At amBX, we position ourselves as part of the solution, but we rely on system integrators using us, smart building platforms (or BMS) embedding us in their platforms or other stakeholders such as building consultants specifying us.

We believe this is the way forward for the industry and a way of simplifying a very complicated process. If big players have an ecosystem of partners embedded, each with their own strengths and responsibilities, they can deliver a solution more efficiently, have more support, can provide the client with extra value and, most importantly, accelerate the decarbonisation of the built space.

On our podcast, we have interviewed many stakeholders across the industry, some of whom we are partnered with. The attitude of nearly all of these stakeholders is very much that partnership and integration are needed for us all to thrive and achieve net zero.

Here are some quotes that encapsulate the views of a cross-section of the industry:

  • “Existing buildings are not built in a standardized way, so the engineering control systems that they're running and the way the systems are procured, configured and maintained are different every time. You've got new challenges in every building.” Paul Reid – Onnec.
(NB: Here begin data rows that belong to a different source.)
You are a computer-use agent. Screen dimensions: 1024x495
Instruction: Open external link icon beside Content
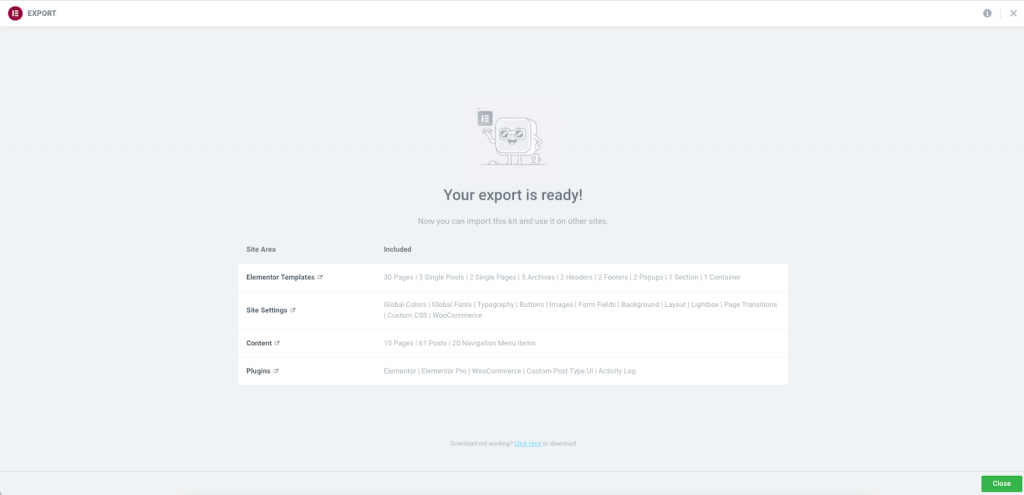tap(277, 343)
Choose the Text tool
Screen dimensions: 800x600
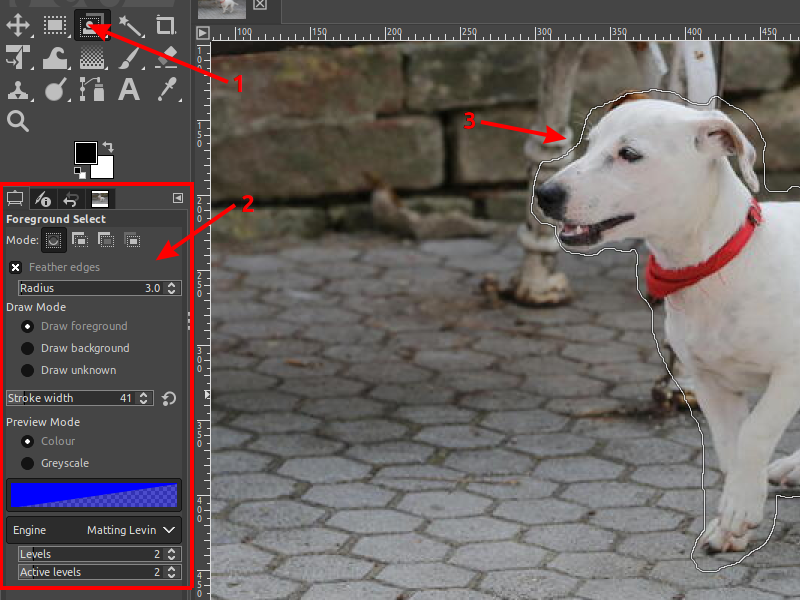[x=130, y=90]
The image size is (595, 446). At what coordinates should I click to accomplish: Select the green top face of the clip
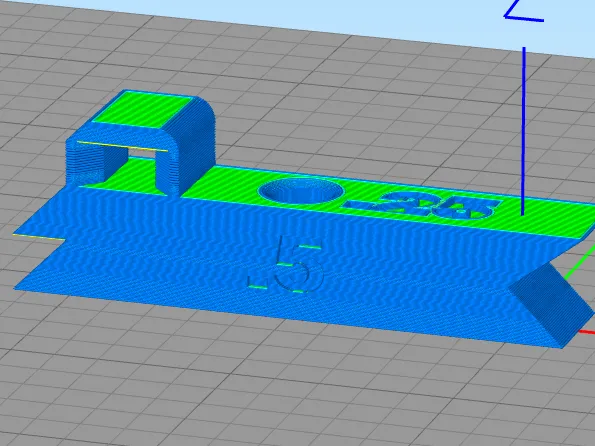click(145, 111)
  • “It can be very difficult and costly to pull data out of different systems. Part of the hallmark of a smart building is bringing multiple streams of data together and integrating technology.” - Joe Aamador – Aamador Consulting.

  • “A very small percentage of buildings are new, so the focus has to be on existing buildings and getting the data and information from the existing infrastructure, standardising it and sending it to a single source.” - Glen Schrank, Phoenix Energy Technologies.

  • “The industry has moved from being very closed to embracing this more open standard. Previously, companies would have put barriers up to stop collaboration, but they're now lowering those barriers and wanting to work together.” Stephen Jackson – Casambi.

  • “Building management systems have historically been too complex and need to be simplified; this is one of the many reasons smaller buildings tend to be less environmentally friendly; another is cost and payback.”Chris Irwin – J2 Innovations.

  • “Cost is always going to be a strong motivator, in my opinion. And this is the case when implementing ESG strategies; as energy costs have increased so dramatically, it has become a very strong driver.” - Reinhard Mayr - NET X Automation.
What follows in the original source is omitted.